*Aim:*
From the court order below, reproduce word for word the passage that begins at the words "S.P. Bharucha, V.N." and stops after "against the respondents.".

*Extract to read:*
%%
S.P. Bharucha, V.N. Khare

ACT:

HEAD NOTE:

O R D E R

The appellants and others filed a writ petition the High Court of Punjab and Haryana against the respondents.

The case in the write petition, briefly stated, was that the writ petitioners were owners of agricultural lands, residential buildings, tubewells, etc. at Gaddiwara within the municipal limits of Panipat. The second respondent, the National Fertilizer Limited, had installed a plant for the manufacture of fertilisers in the vicinity. The second respondent had constructed a 'kucha' bund around the original pond and was using it for depositing effluents. The bund was made of earth which breached due to the excessive pressure of the effluents and the accumulation of burnt ash. The result was that water and ask had escaped from the pond and had damaged the writ petitioners' standing crops, mango gardens and residential properties. There had been a loss of soil from 6 inches to 2 feet, on their lands which had made them unfit for cultivation untill such time as they were reclaimed. The second respondent had not done anything to redress the grievancees of the writ petitioners. The writ petition, therefore, prayed for a direction to the second respondents to close its plant until effluent disposal arrangements were made and "to pay the damages of Rs. one crore for the destruction of residential houses, crops and Mango Garden. The respondent No.2 may also be directed to reclaim the agricultural land of the petitioners which has been rendered unfit for cultivation. The respondents No. 1 and 3 may be directed to take steps for civil and criminal (action) against the respondent No.2".
%%
*Information shown:*
%%
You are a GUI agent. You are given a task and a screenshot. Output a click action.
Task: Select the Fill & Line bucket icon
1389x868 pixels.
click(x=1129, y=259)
%%
*Result of the task:*
S.P. Bharucha, V.N. Khare

ACT:

HEAD NOTE:

O R D E R

The appellants and others filed a writ petition the High Court of Punjab and Haryana against the respondents.